The survey of thousands of individuals in 55 nations to investigate the factors underlying the growing usage of crypto-assets revealed that such nations also have severe capital restrictions, making it difficult to move money outside the country discreetly hence the number of crypto users increases even more.
Indeed, in those countries regarded as corrupt or having severe capital restrictions, cryptocurrency adoption is higher, bolstering the argument for stronger sector regulation, per the report.
“Residents of countries where the traditional financial sector is well developed may be less likely to feel the need for crypto.”

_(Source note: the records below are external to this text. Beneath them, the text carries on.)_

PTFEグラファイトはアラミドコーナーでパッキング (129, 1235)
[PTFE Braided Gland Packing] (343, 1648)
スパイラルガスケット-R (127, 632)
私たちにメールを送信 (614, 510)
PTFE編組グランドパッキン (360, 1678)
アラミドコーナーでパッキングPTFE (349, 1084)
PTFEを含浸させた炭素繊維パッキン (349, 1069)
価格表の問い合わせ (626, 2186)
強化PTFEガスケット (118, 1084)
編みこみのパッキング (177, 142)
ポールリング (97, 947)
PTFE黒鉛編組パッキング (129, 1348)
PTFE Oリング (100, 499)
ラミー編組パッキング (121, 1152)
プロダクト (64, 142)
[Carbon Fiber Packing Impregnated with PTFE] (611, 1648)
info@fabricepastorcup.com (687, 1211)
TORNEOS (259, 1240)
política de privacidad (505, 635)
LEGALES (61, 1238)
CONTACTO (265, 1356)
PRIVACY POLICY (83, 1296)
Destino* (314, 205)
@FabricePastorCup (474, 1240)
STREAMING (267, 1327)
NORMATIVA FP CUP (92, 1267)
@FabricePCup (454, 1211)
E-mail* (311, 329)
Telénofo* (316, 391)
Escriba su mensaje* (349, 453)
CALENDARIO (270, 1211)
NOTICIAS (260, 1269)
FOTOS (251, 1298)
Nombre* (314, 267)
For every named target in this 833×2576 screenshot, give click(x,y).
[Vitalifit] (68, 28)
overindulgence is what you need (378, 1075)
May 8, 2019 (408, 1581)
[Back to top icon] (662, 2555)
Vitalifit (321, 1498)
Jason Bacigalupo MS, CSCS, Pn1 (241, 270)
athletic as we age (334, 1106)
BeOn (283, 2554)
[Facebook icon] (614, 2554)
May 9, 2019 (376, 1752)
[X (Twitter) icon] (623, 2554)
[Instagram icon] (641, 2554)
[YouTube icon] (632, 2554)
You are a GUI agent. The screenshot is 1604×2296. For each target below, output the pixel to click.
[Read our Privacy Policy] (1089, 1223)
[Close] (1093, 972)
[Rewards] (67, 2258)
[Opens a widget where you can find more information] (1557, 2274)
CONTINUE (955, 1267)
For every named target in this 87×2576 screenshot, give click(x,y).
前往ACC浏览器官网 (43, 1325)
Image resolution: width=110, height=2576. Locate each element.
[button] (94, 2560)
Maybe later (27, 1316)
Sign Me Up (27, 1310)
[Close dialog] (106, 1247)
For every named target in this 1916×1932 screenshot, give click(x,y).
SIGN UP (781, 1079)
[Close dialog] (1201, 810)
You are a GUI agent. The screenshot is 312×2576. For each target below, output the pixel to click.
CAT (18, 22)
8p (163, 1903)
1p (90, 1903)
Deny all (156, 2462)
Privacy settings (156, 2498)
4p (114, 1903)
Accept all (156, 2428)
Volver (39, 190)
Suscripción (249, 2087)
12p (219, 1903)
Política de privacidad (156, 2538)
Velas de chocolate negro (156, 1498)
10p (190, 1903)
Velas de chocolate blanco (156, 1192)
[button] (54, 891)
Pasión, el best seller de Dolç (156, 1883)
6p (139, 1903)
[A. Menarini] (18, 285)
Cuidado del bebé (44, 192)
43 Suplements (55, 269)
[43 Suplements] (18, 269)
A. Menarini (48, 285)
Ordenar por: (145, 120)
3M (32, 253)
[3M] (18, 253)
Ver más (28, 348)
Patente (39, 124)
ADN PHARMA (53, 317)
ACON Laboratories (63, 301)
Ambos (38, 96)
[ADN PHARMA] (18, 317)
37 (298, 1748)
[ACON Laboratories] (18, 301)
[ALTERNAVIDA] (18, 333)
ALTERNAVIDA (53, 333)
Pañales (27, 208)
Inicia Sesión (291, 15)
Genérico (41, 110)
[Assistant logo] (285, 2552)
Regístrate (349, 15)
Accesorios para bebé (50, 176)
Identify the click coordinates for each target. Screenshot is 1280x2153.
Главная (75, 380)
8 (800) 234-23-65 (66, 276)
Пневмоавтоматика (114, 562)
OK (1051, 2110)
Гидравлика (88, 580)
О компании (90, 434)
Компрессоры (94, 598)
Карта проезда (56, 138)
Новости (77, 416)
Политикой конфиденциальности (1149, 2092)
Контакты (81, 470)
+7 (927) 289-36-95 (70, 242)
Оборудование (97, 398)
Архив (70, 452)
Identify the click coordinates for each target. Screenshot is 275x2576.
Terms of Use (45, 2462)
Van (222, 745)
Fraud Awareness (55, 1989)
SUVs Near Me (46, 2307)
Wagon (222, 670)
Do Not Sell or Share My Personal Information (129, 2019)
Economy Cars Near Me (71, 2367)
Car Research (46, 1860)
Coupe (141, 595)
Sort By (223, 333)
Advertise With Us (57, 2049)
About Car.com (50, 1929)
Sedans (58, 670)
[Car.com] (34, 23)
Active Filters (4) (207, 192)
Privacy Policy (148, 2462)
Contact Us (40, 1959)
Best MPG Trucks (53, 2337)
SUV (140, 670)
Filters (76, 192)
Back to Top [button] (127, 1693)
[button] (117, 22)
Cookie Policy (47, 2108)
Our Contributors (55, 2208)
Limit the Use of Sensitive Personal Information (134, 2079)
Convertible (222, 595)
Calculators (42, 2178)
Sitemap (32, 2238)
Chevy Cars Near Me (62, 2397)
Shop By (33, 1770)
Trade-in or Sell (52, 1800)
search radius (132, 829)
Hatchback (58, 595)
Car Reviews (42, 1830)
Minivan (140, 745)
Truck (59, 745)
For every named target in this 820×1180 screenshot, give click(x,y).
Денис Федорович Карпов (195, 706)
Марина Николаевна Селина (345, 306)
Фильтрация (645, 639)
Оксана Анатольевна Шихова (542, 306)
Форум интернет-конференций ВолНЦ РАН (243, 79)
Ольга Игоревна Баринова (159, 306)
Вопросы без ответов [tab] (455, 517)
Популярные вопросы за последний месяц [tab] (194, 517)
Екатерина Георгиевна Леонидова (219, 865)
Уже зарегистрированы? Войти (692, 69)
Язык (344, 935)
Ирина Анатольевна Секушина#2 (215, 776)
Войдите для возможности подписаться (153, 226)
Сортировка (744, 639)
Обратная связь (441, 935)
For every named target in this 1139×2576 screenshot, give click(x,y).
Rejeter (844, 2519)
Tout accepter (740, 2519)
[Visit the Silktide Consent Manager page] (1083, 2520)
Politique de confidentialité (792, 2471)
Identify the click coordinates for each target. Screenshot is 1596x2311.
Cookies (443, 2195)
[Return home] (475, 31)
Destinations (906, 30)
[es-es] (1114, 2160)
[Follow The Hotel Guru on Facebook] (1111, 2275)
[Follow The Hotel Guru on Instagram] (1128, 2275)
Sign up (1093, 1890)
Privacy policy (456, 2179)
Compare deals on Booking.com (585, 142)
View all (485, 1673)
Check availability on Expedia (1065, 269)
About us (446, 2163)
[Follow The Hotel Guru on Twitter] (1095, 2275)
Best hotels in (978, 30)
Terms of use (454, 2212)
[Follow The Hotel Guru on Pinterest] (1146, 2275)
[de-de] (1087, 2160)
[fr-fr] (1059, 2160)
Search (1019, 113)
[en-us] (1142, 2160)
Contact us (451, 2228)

Bitcoin more stable than local currency
The International Monetary Fund questioned approximately 2,000 to 12,000 individuals in each country regarding their cryptocurrency usage, totaling over 110,000 persons in over 55 nations.
Numerous factors were uncovered by the authors of the paper that explain why Bitcoin may be more popular in one nation than another.
Considering high levels of inflation, a popular cryptocurrency such as Bitcoin may be more stable than a local currency in terms of value over the long run.
Since poorer nations tend to have more stringent capital controls processes that prohibit foreign funds from moving into and out of the country’s economy, cryptocurrency may be a useful tool for avoiding taxes and other government regulations.
“The pseudonymity of crypto-assets (whereby transactions require only digital identities) makes them a potential vehicle for illicit flows, including flows of proceeds from corruption.”
As a result of the findings, the authors argue, more severe international regulation of cryptocurrencies, notably know your customer (KYC) requirements that require crypto exchange clients to be identified, is needed rather than the more laissez-faire attitude that has characterized a section of the market.
The analysis demonstrates why nations may seek to compel intermediaries, such as digital currency exchanges, to follow KYC processes – ID verification requirements aimed to combat fraud, money laundering, and terrorist funding. Some nations, such as the United States, have already implemented these kinds of restrictions.
Regulators and political officials have lately expressed concern that Russian oligarchs who backed President Vladimir Putin’s invasion of Ukraine may resort to cryptocurrencies as a means of financing their operations or circumventing sanctions.